Wednesday, March 05, 2014

Quote of the Day: Success in all endeavors is requires absence of specific qualities

Success in all endeavors is requires absence of specific qualities. 1) To succeed in crime requires absence of empathy, 2) To succeed in banking you need absence of shame at hiding risks, 3) To succeed in school requires absence of common sense, 4) To succeed in economics requires absence of understanding of probability, risk, or 2nd order effects and about anything, 5) To succeed in journalism requires inability to think about matters that have an infinitesimal small chance of being relevant next January, ...6) But to succeed in life requires a total inability to do anything that makes you uncomfortable when you look at yourself in the mirror.
This is from mathematician, philosopher, author and my favorite iconoclast Nassim Nicolas Taleb from his collection of Aphorisms, Maxims & Heuristics.

Let me add my two cents. I will piece together, like a jigsaw puzzle, anecdotally of what I think as interrelation from these variables.

#2 or the "absence of shame at hiding risks" would seem as not only relevant or applicable to much of the banking sector but generally (but with a few exceptions) to other financial market participants as well, including both sellside and buyside institutions. Think Wall Street (and their equivalents worldwide).

#4 I believe represents the essence of the mainstream “economics”. Shout enough statistics and or economic models (technical/econometric gobbledygook) for one to be reckoned as practicing “economics” by the uninformed public (who has little understanding of economics) overwhelmed by mathematical abstractions. Never mind if the practitioner/s have been entirely blind to the "risks" from "2nd order effects". 

Of course #4 is related or tied to #2; in the context that # 4 (the ideological foundation for the absence of risks) serves as justification for the actions of #2 (blatant hiding of risks). 

Think of "mania" or the frantic bidding up of asset prices regardless of risks of ballooning debt underlying such bidding binge, where "euphoria" has mostly been premised on statistical growth stories or from the prospects of more central bank support.

#5 (or the focus on the sensational rather than to the relevant) could most likely be part of the design to promote the interests of the entrenched political-economic order. When people see or tunnel at the sensational at the expense of the relevant then they are most likely to become complacent or dismissive of "risks". For instance, the mainstream have been oriented to see property booms as equivalent to economic growth, while disregarding the 2nd order effects of soaring property prices to the economy (via dramatic changes in relative price levels) and to politics (benefits the asset holders at the expense of to the non-asset holders that becomes part of the issue underlying the inequality controversy).

#2, #4 and #5 are linked in the sense that these sectors most likely constitute the central bank-banking-government cartel. 

Moreover, #3 is connected to #5 in that this represents the indoctrination process. The absence of common sense (and critical thinking) makes #5 (mainstream journalism) credible and reliable sources of information. And this applies, as well as, to the extent of ideas promoted by #2, #4 and #5 that becomes popular knowledge or mainstream dogma.

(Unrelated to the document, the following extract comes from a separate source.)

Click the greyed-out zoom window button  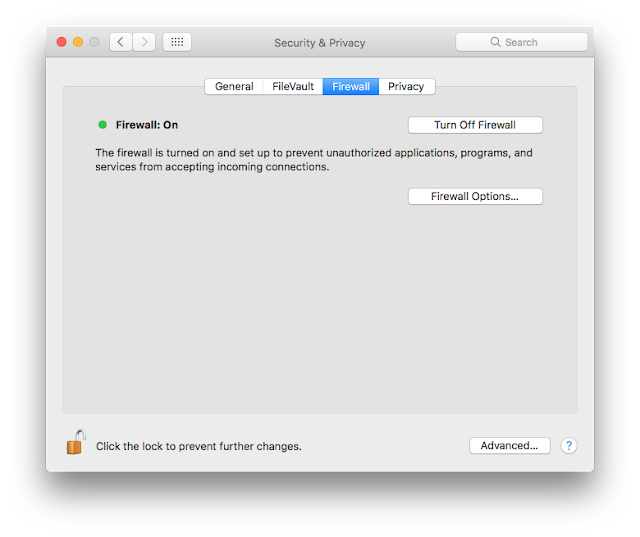pos(94,42)
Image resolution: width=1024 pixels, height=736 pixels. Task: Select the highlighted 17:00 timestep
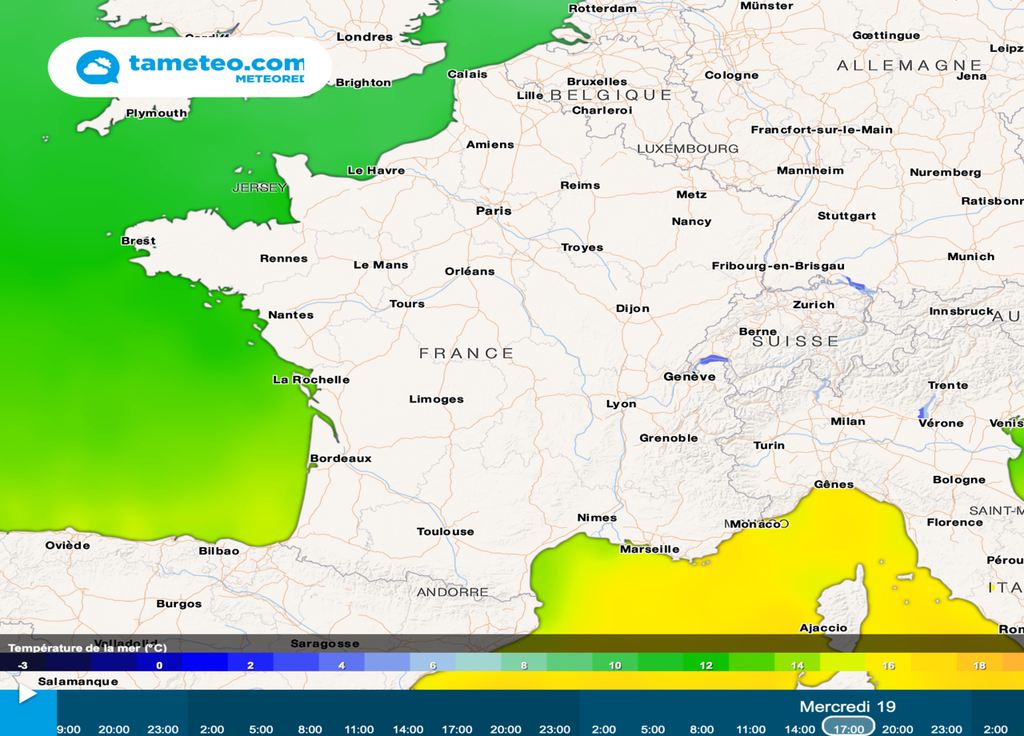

And finally, when a vast majority of the population becomes agreeable or complacent to #2, #4 and #5, then #1 appears easy to be implemented. This via social policies of financial repression (where inflationism is part of) which entails the (direct and indirect) redistribution of resources from society to the political class helped by their allies #2, #4 and #5 (also #3), who are also beneficiaries, in the "absence of empathy" transfers.  

And when a crisis occurs #5 blame such economic-financial malaise on "greed" from capitalism. But #2 and #4 gets a bailout from the government and or from the central bank, deepening further the financial repression policies.

#6 now depends on where you stand. 

So when Mr. Taleb in another quote (117th) from the same source says "there is this prevailing illusion that debt is a renewable source", then such illusion signifies a product of the 5 "absence of specific qualities" ingredients of "success".